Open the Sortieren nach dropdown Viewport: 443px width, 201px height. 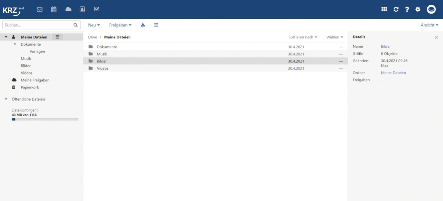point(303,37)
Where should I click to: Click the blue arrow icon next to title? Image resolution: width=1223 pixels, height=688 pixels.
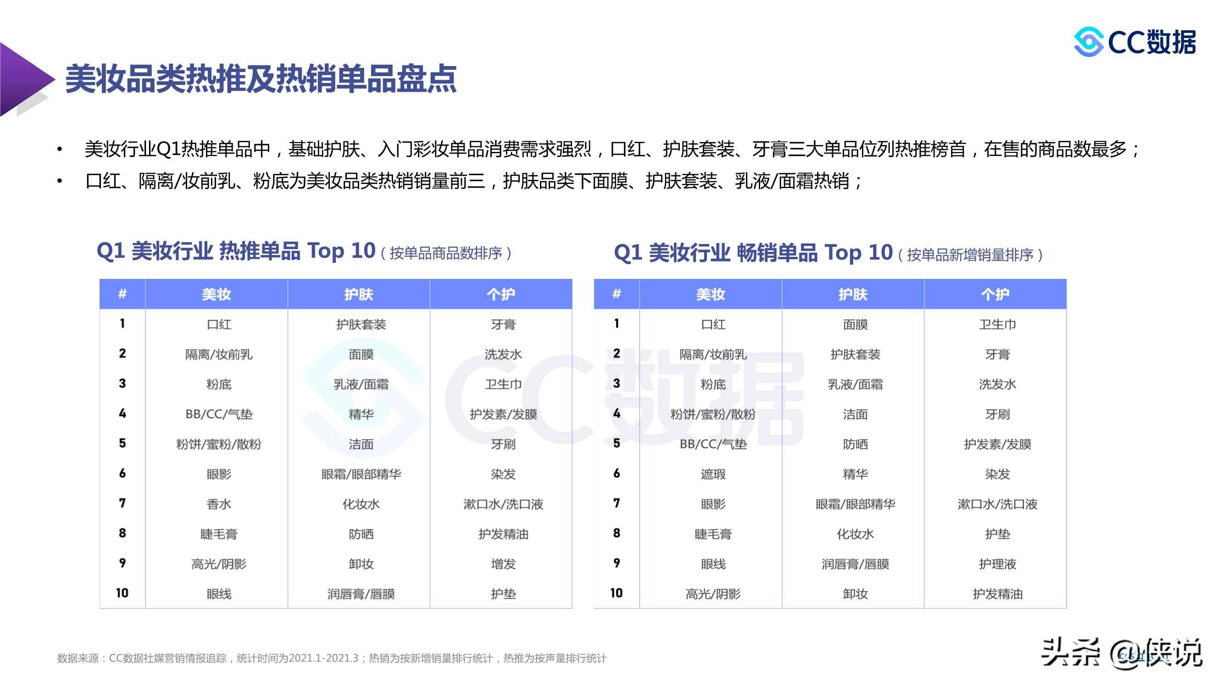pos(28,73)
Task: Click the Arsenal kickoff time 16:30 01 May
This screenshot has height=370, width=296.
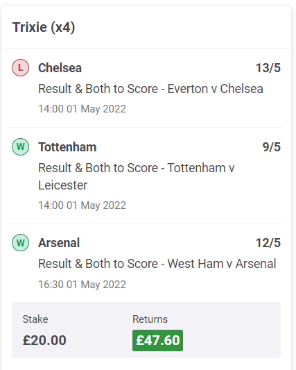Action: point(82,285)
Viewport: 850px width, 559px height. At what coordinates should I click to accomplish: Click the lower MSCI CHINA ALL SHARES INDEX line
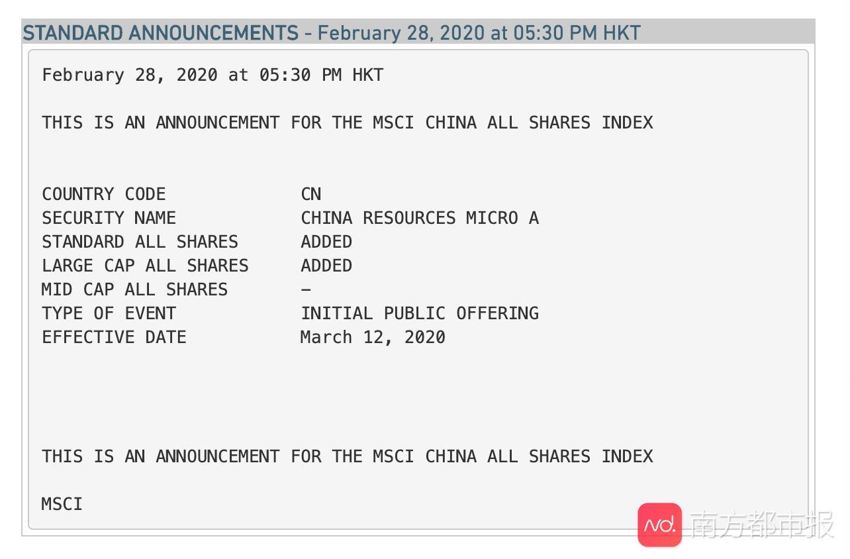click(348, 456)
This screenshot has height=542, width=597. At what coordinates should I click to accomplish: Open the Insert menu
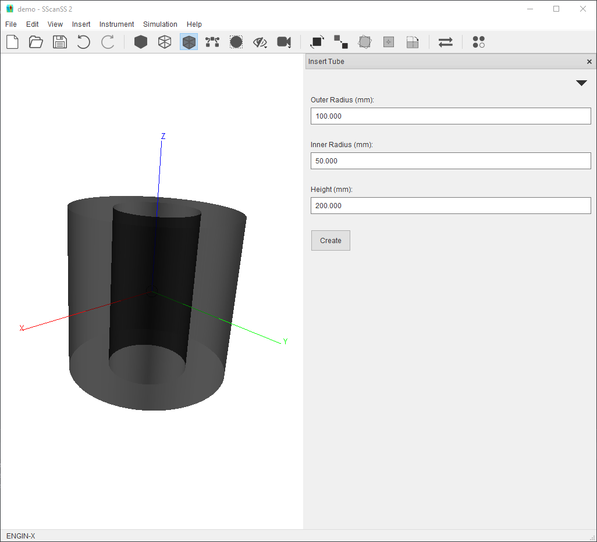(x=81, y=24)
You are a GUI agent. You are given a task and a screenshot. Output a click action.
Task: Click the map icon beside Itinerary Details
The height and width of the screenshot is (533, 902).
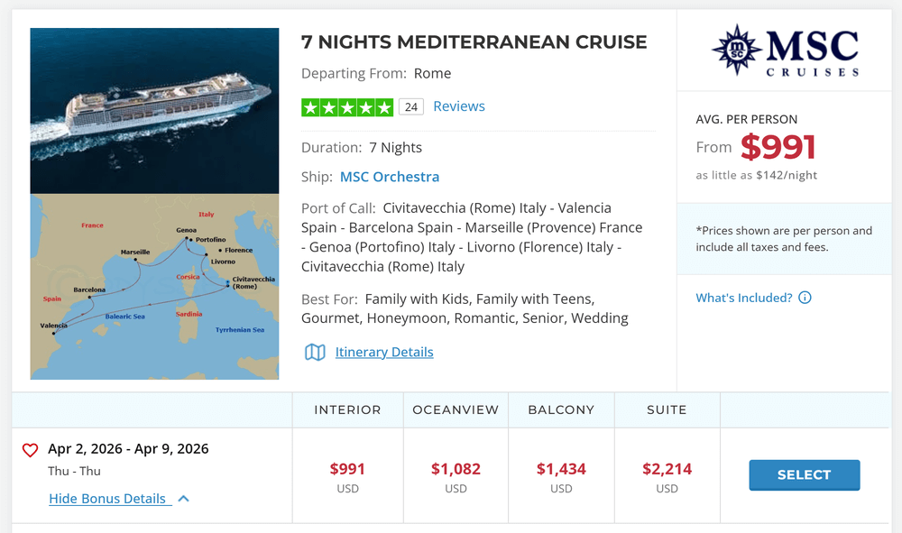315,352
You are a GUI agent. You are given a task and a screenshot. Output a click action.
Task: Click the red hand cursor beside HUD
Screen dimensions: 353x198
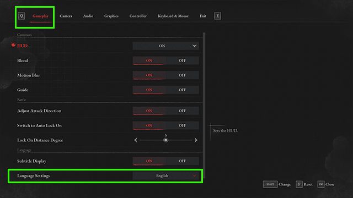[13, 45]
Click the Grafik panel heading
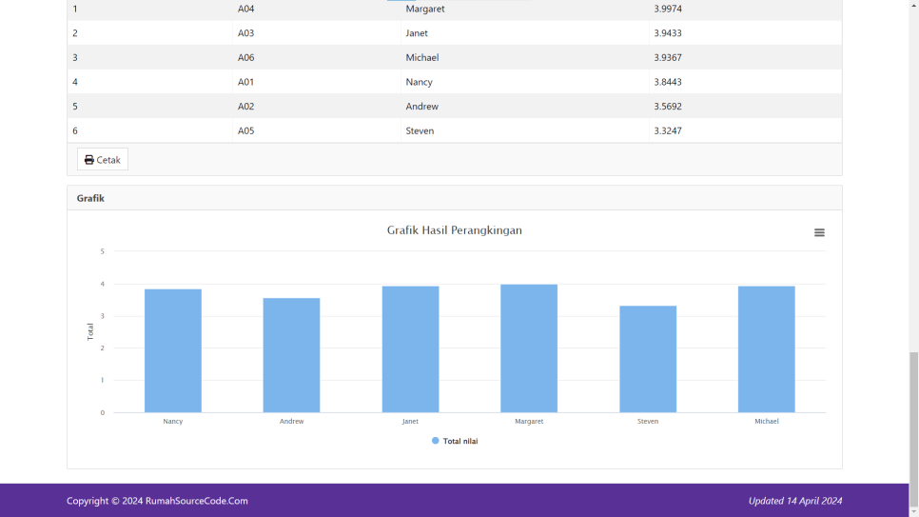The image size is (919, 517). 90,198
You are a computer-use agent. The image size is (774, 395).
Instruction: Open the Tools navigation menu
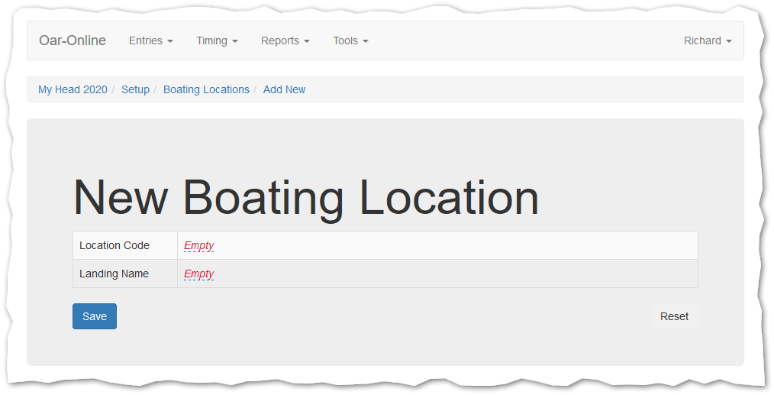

○ ○ ○ ○

### [Action item]
In the records above, locate the line containing "This screenshot has height=542, width=597.", then copy exactly that line and every line after it through the end, omitting pictures.

### [Written response]
This screenshot has height=542, width=597. At what coordinates should I click to accomplish: Open the Insert menu
(x=81, y=24)
You are a GUI agent. You are given a task and a screenshot. Output a click action.
Task: Click the map icon beside Itinerary Details
The height and width of the screenshot is (533, 902).
315,352
You are a GUI agent. You are given a task and a screenshot. Output a click action.
Task: Click the red hand cursor beside HUD
Screen dimensions: 353x198
[13, 45]
Click the Grafik panel heading
The image size is (919, 517). 90,198
You are a computer-use agent. The image size is (774, 395).
Instruction: Open the Tools navigation menu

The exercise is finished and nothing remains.